The Fourth Amendment says that people cannot be subjected to “unreasonable searches and seizures.” The exclusionary rule adds that if an unreasonable search or seizure has taken place, the evidence obtained from it cannot be introduced in court. The police and prosecutor may not benefit from the fruit of an unlawful search.

Similarly, the Sixth Amendment says that persons accused of a crime are entitled to have “the assistance of counsel.” If the government ignores that right, what remedy does an accused person have? Under the Miranda rule, if a person has not been informed of his rights, nothing that he says may be used against him. Once again the courts have removed the incentive for the police to behave improperly.

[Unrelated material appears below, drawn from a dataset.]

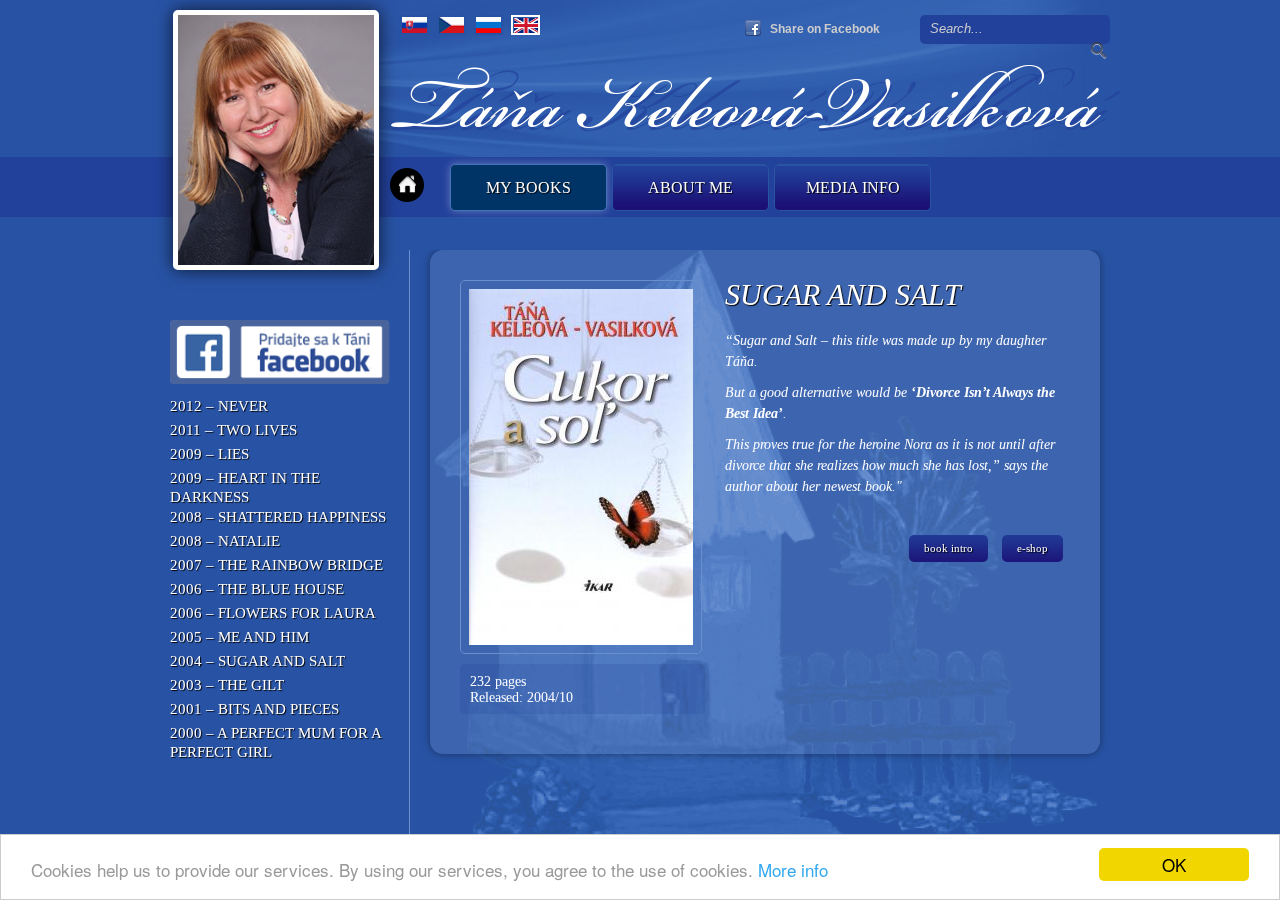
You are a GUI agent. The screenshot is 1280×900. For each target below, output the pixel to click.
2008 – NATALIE (225, 541)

This is not merely an academic argument about remedies. Meese’s attack on the remedies is a way of attacking the underlying rights. In a nation of law, that attack fits the definition of infamous far better than do the decisions that Meese finds so abhorrent. The remedies are the means that the courts use to enforce the rights. Meese wants to weaken the rights by abolishing the remedies.

But he has done this before. Meese was the architect of the Administration’s plan (since dropped) to impose lifetime censorship on federal employees. He would weaken the separation of church and state. He opposes the Voting Rights Act, a key weapon against racial segregation. He seeks to overturn the Supreme Court’s decision declaring anti-abortion laws unconstitutional. He believes that the Supreme Court has been wrong for 60 years in holding that the Bill of Rights applies to the states as well as to the federal government.

The Bill of Rights limits government power. Unfortunately, the attorney general seeks more power for government and less for individuals. His position is anathema to a free society.